Spanish language telecasts of Sunday games are seen XHAS-TV channel 33. Until September 2007, Friday and Saturday Spanish games were seen on KBOP-CA channel 43, until that station changed to an all-infomercial format. This makes XHAS the only over-the-air-television station carrying Padres baseball. English-language Padres over-the-air broadcasts aired over the years onXETVKCSTKUSIKFMB-TV and KSWB-TV.

John Demott was the Padres’ first public address announcer when the team began in 1969. By the late 1970s Bruce Binkowski had taken over as PA announcer, and became the longest-serving public address announcer in the team’s history, remaining until the end of the 1999 season. First DeMott and then Binkowski also were responsible with PA announcing duties for the San Diego Chargers and the San Diego State University Aztecs, both of which were joint tenants at Qualcomm Stadium with the Padres until the Padres moved into Petco Park. The current PA announcer is Frank Anthony, a radio host with 105.7 The Walrus.

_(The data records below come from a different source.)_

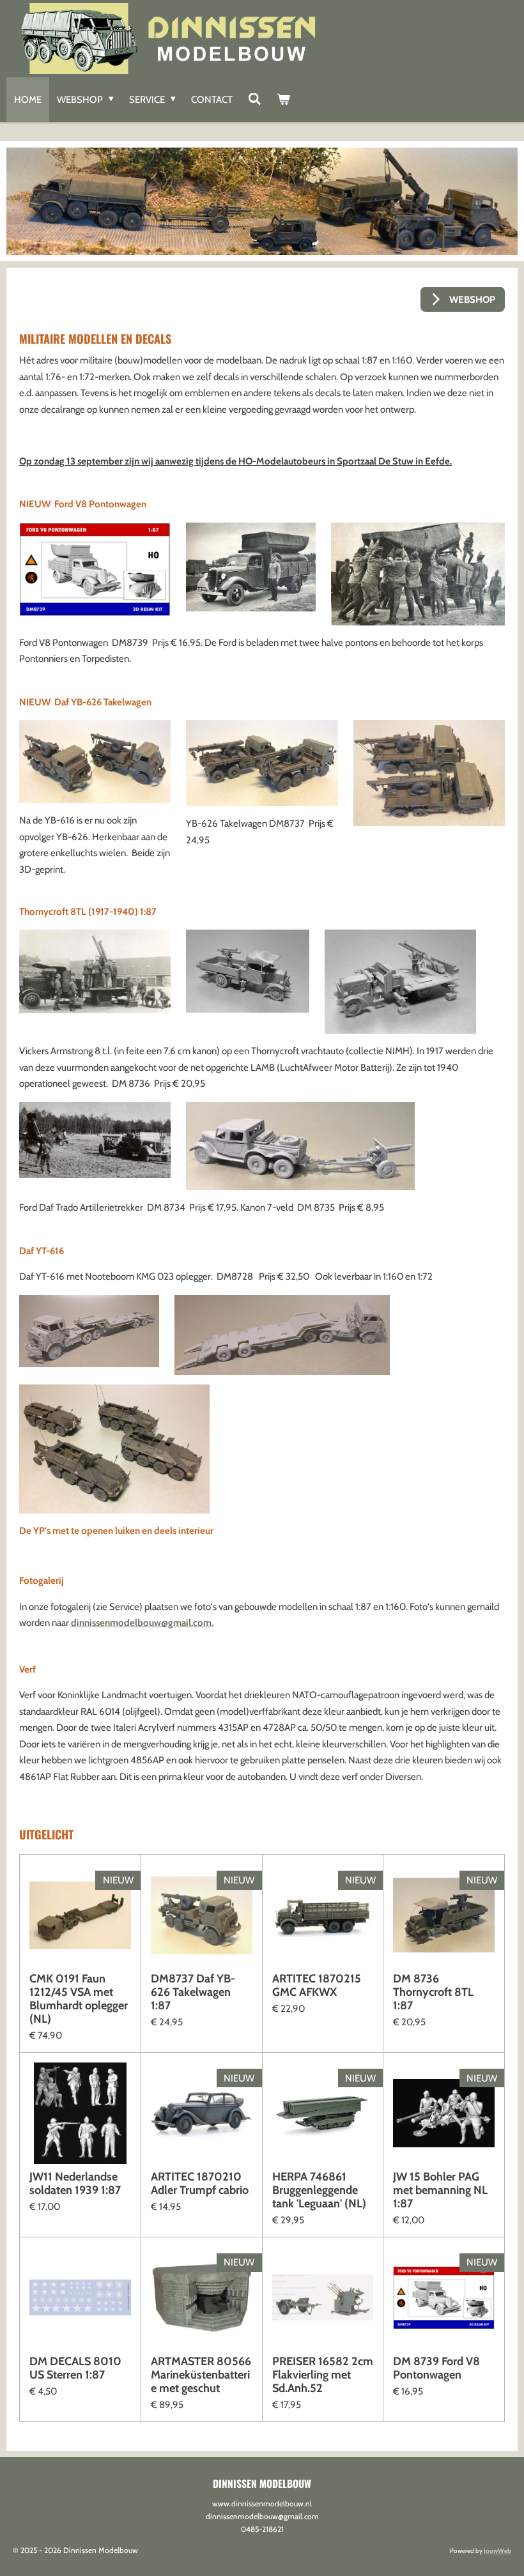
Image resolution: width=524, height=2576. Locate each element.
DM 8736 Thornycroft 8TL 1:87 (433, 1992)
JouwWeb (497, 2551)
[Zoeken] (254, 99)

Education/MBA program[edit]

  • The San Diego Padres established The Padres Scholars program, the first of its kind among professional sports. Originally each Padres scholar was selected as a seventh grader and received a $5,000 scholarship after graduation from High School to go towards higher education. This program has reached 389 students from its establishment in 1995 to now. Over the past few years the program has undergone a few changes to be effective an education standpoint. This program focuses on creating a close relationship between the chosen scholars and the team. As of 2011, 3 high school seniors will be chosen to receive a $30,000 scholarship to be awarded through the course of their higher education. Conditions are held in order to maintain this prestigious award, maintaining contact with the Padres providing proof of good academic standing.[24]
  • The San Diego Padres are the sponsors of and heavily involved in most aspects of the Sports Business Management MBA degree program offered in conjunction with San Diego State University‘s College of Business Administration. SDSU’s Sports MBA is the only program of its kind created in partnership with a professional sports franchise. The curriculum focuses on the entire sports business industry, not just baseball. The program includes an internship. Members of Padres senior management regularly participate, including work with the development and continued coordination of SDSU’s International Case Competition, which annually attracts participation from top business schools.[25]